Although statistics vary from year to
year, in the past decade suicide has been listed at times as
one of the leading causes of death in the United States. With
depression, one of the risk factors for suicide, on the rise,
this topic is more crucial to therapists than ever before.
The idea of hope is so important in helping those at risk for
as well as those who have been touched by this tragedy. In
this Institute, participants will focus on effective,
respectful, client-centered therapeutic work with individuals
and families struggling with suicide. Practical strategies to
elicit hope and reasons for living will be a core aspect.

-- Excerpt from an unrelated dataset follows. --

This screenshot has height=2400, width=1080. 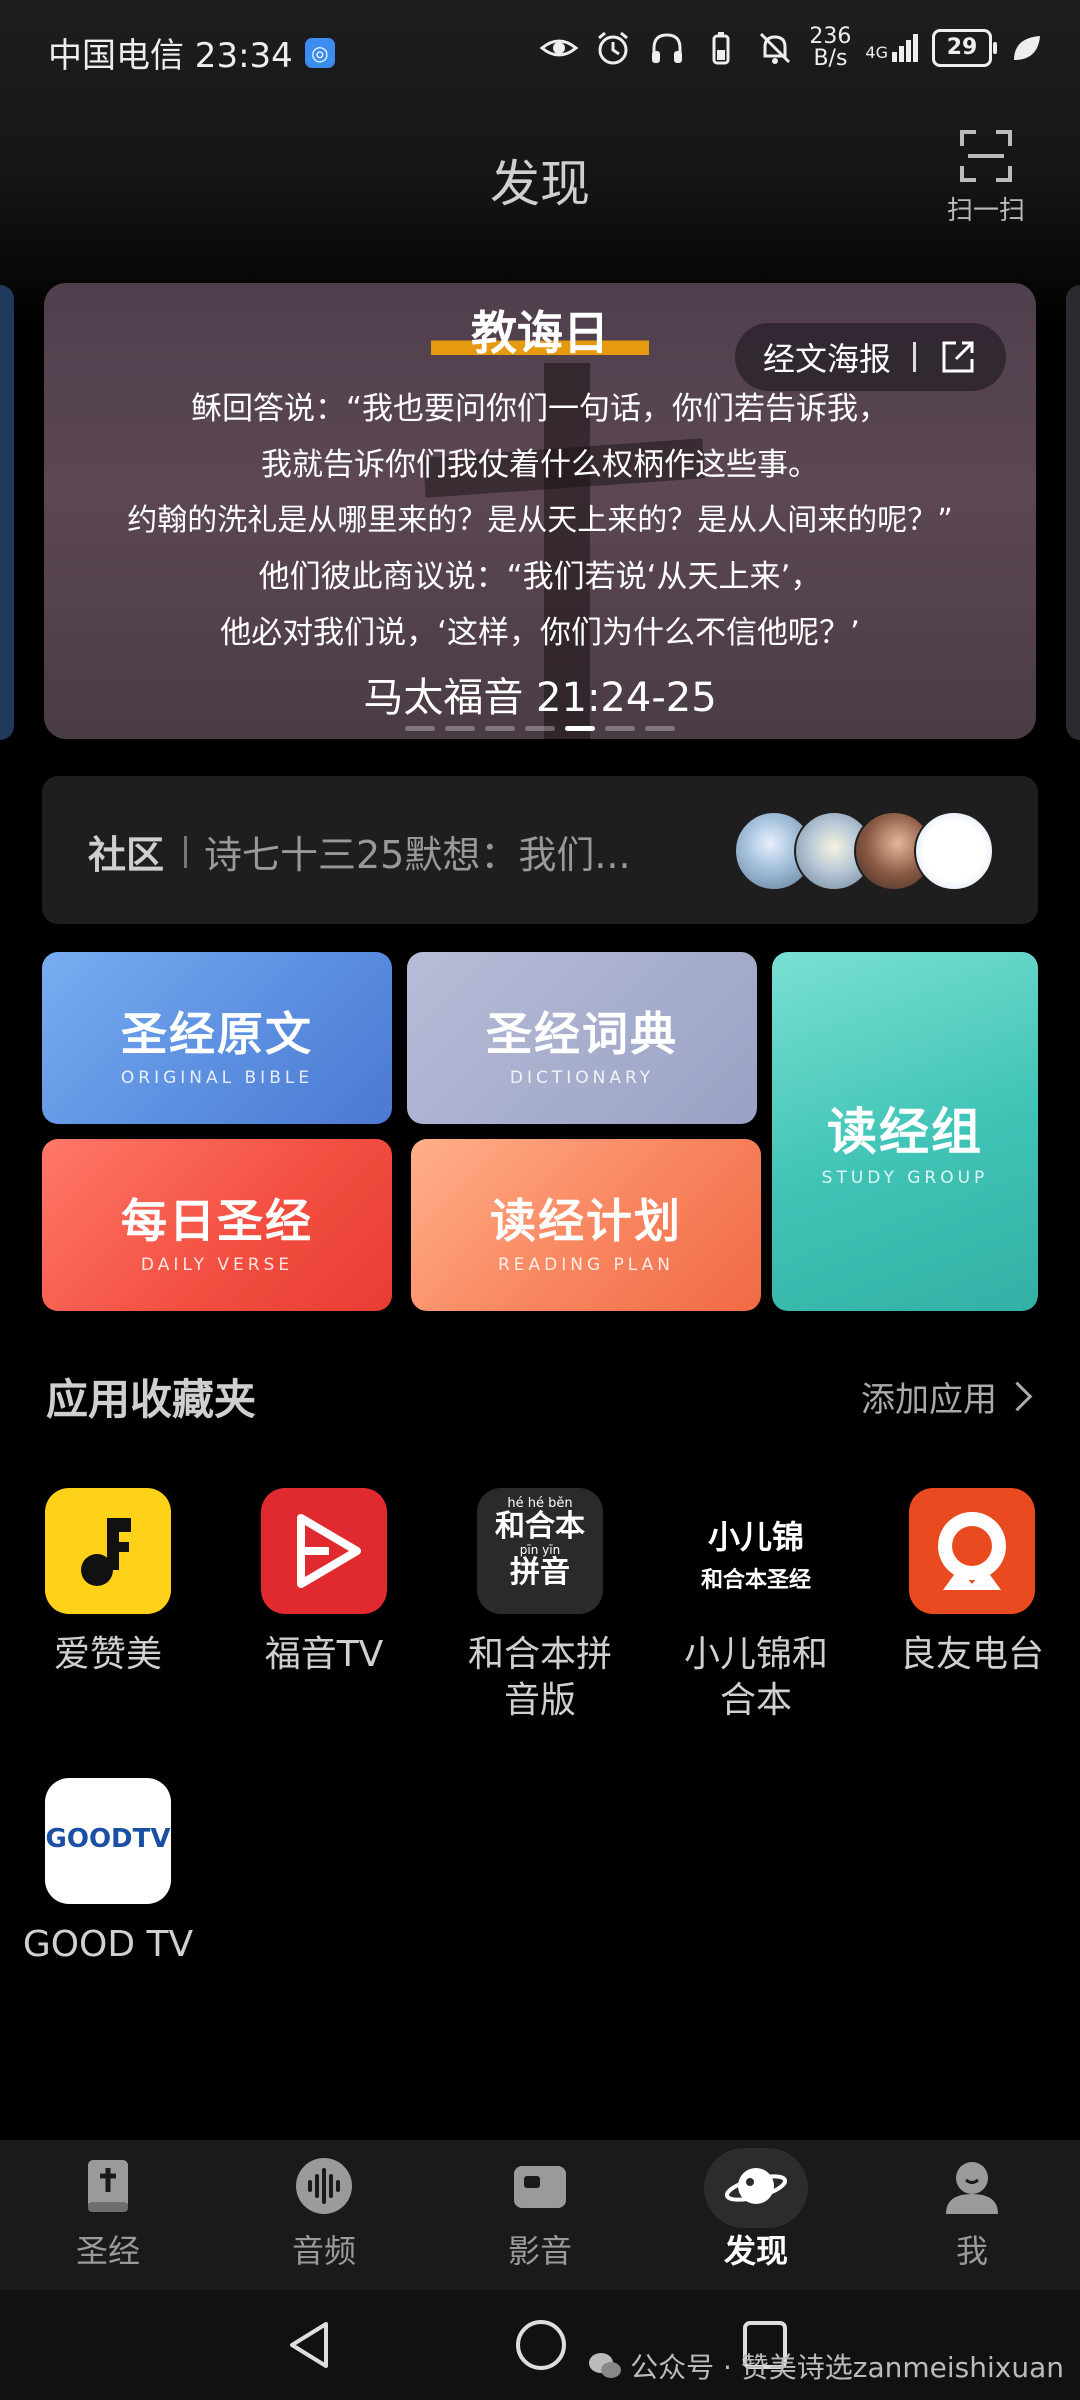 What do you see at coordinates (582, 1034) in the screenshot?
I see `tile-title: 圣经词典` at bounding box center [582, 1034].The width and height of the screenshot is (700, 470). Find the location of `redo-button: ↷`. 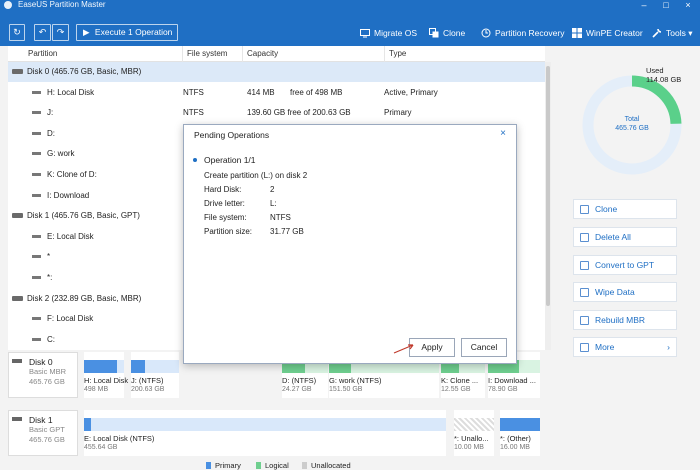

redo-button: ↷ is located at coordinates (60, 32).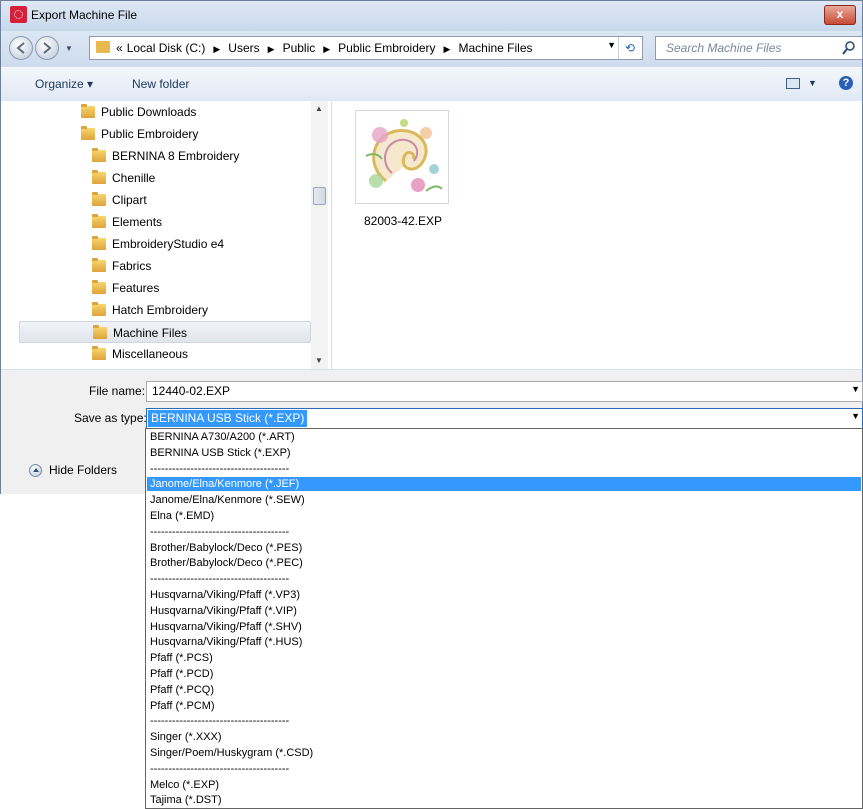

Solution-focused conversational tools are invaluable in
connecting with clients who are in despair and helping them to
discover both realistic possibilities for change, and the
necessary resources within themselves to make such changes.
While the clear principles and the
empirical evidence for the approach will be presented, the
training will be practice-based. Strategies useful in crisis
work and in ongoing treatment will be demonstrated through
stories, case vignettes, and videotaped and/or re-enacted
excerpts from conversations with clients. Brief focused
exercises and guided discussions will give participants the
opportunity to experience, observe, and evaluate specific
methods; to practice clinical decision making with clients at
risk for suicide; and to consider the balance between
problem-focus and hope-focus in their own work.
The Institute will cover:
- a set of practice principles for
working with individuals and families where there is risk
for suicide, based on the available empirical evidence in
the context of client wisdom and clinical utility.

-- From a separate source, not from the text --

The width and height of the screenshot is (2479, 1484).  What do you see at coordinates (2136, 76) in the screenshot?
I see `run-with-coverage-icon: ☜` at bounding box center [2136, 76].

- practical strategies to elicit,
utilize and reinforce hope and reasons for living.
- balancing risk and protective factors
in collaborative safety planning.
- effective practice with specific
intervention challenges, including crisis situations and
high-risk circumstances such as work with substance-abusing
young men and with people who make repeated suicide attempts
(aka “chronic attempts at solution”).
- working with and learning from
survivors of suicide (i.e. people bereaved by suicide),
including clinician survivors.
Course Schedule
Thursday, March 4-Sunday March 7, 2010
8:00 a.m. to 1:00 p.m. each day
This course provides 20 hours of continuing education.
Heather Fiske, Ph.D. is a
psychologist with over 35 years of clinical experience in
hospitals, community clinics, schools, and correctional
facilities. Originally from Nova Scotia, she is currently in
private practice in Toronto, Canada. Her teaching activities
range from a postgraduate program in brief therapy at the
University of Toronto to training service providers who work
with the homeless to numerous presentations for suicide
prevention advocacy groups in local, national and
international settings. Heather has served on the Board of
Directors of the Canadian Association of Suicide Prevention (CASP)
and is the recipient of the CASP national service award. She
is one of the founders of the Solution-Focused Brief Therapy
Association, and her book, Hope in Action: Solution-Focused
Conversations about Suicide, was published in 2008.